MIME-Version: 1.0
In-Reply-To: <20150909144935.51e3653b@tlielax.poochiereds.net>
References: <m2h9n3btno.fsf@discipline.rit.edu>
	<CAHQdGtQ84tUFEXaUwSngAmQst3NbjZDCSwB2jtqRqR29R4wBWg@mail.gmail.com>
	<CAHQdGtTvPPXjSm8Aq6AefMec4UEUwL6+swwav8SSFMQJMDchCA@mail.gmail.com>
	<20150909144935.51e3653b@tlielax.poochiereds.net>
Date: Wed, 9 Sep 2015 15:01:54 -0400
Message-ID: <CAHQdGtS2BL+d9NvV5adG=Mts0Qx6_=5Fwo34+nbz-eMVepnnKg@mail.gmail.com>
Subject: Re: upgrade/downgrade race
From: Trond Myklebust <trond.myklebust@primarydata.com>
To: Jeff Layton <jeff.layton@primarydata.com>
Cc: Andrew W Elble <aweits@rit.edu>, Bruce James Fields <bfields@fieldses.org>,
        Linux NFS Mailing List <linux-nfs@vger.kernel.org>
Content-Type: text/plain; charset=UTF-8
Sender: linux-nfs-owner@vger.kernel.org

On Wed, Sep 9, 2015 at 2:49 PM, Jeff Layton <jeff.layton@primarydata.com> wrote:
> On Wed, 9 Sep 2015 13:49:44 -0400
> Trond Myklebust <trond.myklebust@primarydata.com> wrote:
>
>> +Bruce, +Jeff...
>>
>> On Wed, Sep 9, 2015 at 1:12 PM, Trond Myklebust
>> <trond.myklebust@primarydata.com> wrote:
>> > On Wed, Sep 9, 2015 at 9:37 AM, Andrew W Elble <aweits@rit.edu> wrote:
>> >>
>> >> In attempting to troubleshoot other issues, we've run into this race
>> >> with 4.1.4 (both client and server) with a few cherry-picked patches
>> >> from upstream.

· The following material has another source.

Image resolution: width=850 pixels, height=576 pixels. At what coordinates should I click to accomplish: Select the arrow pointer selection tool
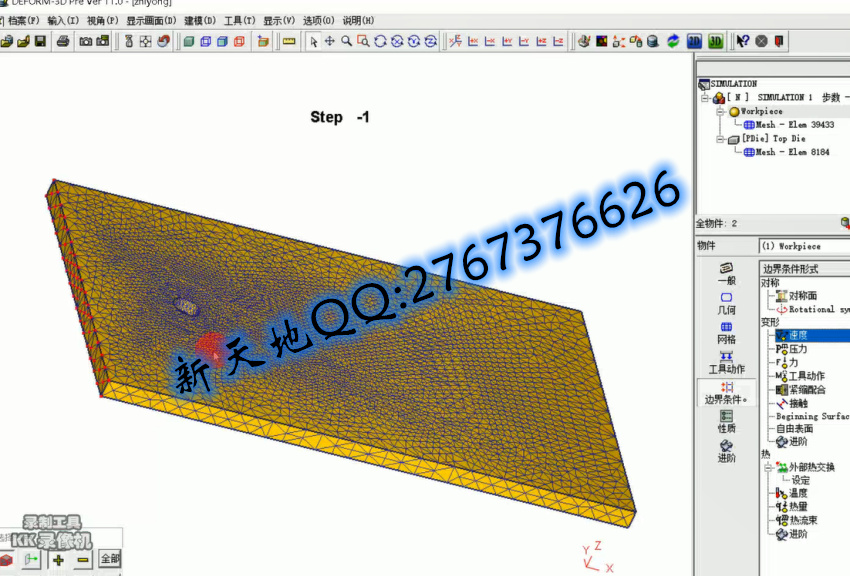click(x=313, y=41)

This is my attempt at a redacted packet-capture.
>> >>
>> >> These all affect the same fh/stateid:
>> >>
>> >> 116 -> OPEN (will be an upgrade / for write)
>> >> 117 -> OPEN_DOWNGRADE (to read for the existing stateid / seqid = 0x6
>> >>
>> >> 121 -> OPEN_DOWNGRADE (completed last / seqid = 0x8)
>> >> 122 -> OPEN (completed first / seqid = 0x7)
>> >>
>> >> Attempts to write using that stateid fail because the stateid doesn't
>> >> have write access.
>> >>
>> >> Any thoughts? I can share more data from the capture if needed.
>> >
>> > Bruce & Jeff,
>> >
>> > Given that the client sent a non-zero seqid, why is the OPEN_DOWNGRADE
>> > being executed after the OPEN here? Surely, if that is the case, the
>> > server should be returning NFS4ERR_OLD_STATEID and failing the
>> > OPEN_DOWNGRADE operation?
>> >
>
> The problem there is that we do the seqid checks at the beginning of
> the operation. In this case it's likely that it was 0x6 when the
> OPEN_DOWNGRADE started. The OPEN completed first though and bumped the
> seqid, and then the downgrade finished and bumped it again. When we bump
> the seqid we don't verify it against what came in originally.
>
> The question is whether that's wrong from the POV of the spec. RFC5661
> doesn't seem to explicitly require that we serialize such operations on
> the server. The closest thing I can find is this in 3.3.12:

RFC5661, section 8.2.2
  Except for layout stateids (Section 12.5.3), when a client sends a
   stateid to the server, it has two choices with regard to the seqid
   sent.  It may set the seqid to zero to indicate to the server that it
   wishes the most up-to-date seqid for that stateid's "other" field to
   be used.  This would be the common choice in the case of a stateid
   sent with a READ or WRITE operation.  It also may set a non-zero
   value, in which case the server checks if that seqid is the correct
   one.  In that case, the server is required to return
   NFS4ERR_OLD_STATEID if the seqid is lower than the most current value
   and NFS4ERR_BAD_STATEID if the seqid is greater than the most current
   value.  This would be the common choice in the case of stateids sent
   with a CLOSE or OPEN_DOWNGRADE.  Because OPENs may be sent in
   parallel for the same owner, a client might close a file without
   knowing that an OPEN upgrade had been done by the server, changing
   the lock in question.  If CLOSE were sent with a zero seqid, the OPEN
   upgrade would be cancelled before the client even received an
   indication that an upgrade had happened.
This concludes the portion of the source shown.